Would you repeat, exactly as given, the line with "Click the down triangle beside 1% change" and every line after it to the end of the entries?

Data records
__________

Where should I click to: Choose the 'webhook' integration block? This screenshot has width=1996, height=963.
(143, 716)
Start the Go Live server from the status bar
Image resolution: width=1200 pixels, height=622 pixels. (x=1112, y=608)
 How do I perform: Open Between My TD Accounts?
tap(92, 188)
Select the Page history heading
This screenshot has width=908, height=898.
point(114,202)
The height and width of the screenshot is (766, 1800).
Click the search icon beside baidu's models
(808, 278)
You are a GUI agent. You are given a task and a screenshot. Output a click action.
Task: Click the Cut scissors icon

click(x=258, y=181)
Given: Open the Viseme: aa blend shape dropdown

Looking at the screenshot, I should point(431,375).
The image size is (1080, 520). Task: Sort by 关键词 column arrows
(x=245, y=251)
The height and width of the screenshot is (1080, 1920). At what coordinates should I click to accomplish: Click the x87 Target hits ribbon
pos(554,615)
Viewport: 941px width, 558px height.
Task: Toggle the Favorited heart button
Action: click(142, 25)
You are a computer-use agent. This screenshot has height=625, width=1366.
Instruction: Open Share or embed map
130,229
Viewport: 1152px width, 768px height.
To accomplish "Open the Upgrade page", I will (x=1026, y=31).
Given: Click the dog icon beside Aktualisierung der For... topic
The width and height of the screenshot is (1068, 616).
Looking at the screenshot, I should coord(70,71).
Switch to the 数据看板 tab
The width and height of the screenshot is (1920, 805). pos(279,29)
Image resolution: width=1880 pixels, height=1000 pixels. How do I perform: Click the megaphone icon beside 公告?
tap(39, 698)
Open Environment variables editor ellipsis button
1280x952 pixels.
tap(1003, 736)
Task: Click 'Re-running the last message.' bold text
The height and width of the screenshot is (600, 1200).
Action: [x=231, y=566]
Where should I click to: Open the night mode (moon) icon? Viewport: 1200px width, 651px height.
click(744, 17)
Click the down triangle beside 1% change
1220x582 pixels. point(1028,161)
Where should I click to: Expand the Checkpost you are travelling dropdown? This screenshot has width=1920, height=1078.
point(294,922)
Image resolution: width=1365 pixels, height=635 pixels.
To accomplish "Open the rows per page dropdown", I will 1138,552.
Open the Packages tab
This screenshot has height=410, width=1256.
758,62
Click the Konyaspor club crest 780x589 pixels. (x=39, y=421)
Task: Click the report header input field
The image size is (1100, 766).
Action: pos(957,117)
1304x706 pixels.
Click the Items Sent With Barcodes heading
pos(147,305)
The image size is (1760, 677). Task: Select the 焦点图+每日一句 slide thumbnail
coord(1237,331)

__________

Expected answer:
Click the down triangle beside 1% change
1220x582 pixels. point(1028,161)
Where should I click to: Expand the Checkpost you are travelling dropdown? This screenshot has width=1920, height=1078.
point(294,922)
Image resolution: width=1365 pixels, height=635 pixels.
To accomplish "Open the rows per page dropdown", I will 1138,552.
Open the Packages tab
This screenshot has height=410, width=1256.
758,62
Click the Konyaspor club crest 780x589 pixels. (x=39, y=421)
Task: Click the report header input field
The image size is (1100, 766).
Action: pos(957,117)
1304x706 pixels.
Click the Items Sent With Barcodes heading
pos(147,305)
The image size is (1760, 677). Task: Select the 焦点图+每日一句 slide thumbnail
coord(1237,331)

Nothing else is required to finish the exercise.